> [What the task asks]:
Would you give the listing again exactly as written, minus its pictures?

○ ○ ○

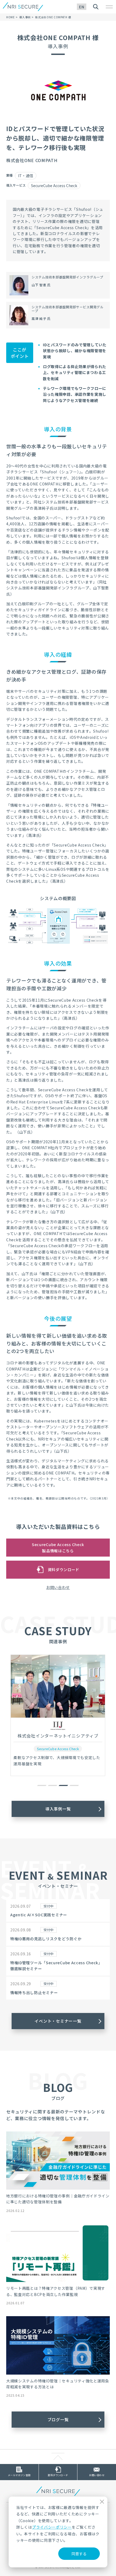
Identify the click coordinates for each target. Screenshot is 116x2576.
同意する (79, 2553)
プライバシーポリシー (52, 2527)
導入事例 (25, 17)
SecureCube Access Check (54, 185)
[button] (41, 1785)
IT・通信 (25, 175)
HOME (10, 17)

○ ○ ○

> [Output of the task]:
Identify the click coordinates for each target. Screenshot is 116x2576.
同意する (79, 2553)
プライバシーポリシー (52, 2527)
導入事例 (25, 17)
SecureCube Access Check (54, 185)
[button] (41, 1785)
IT・通信 (25, 175)
HOME (10, 17)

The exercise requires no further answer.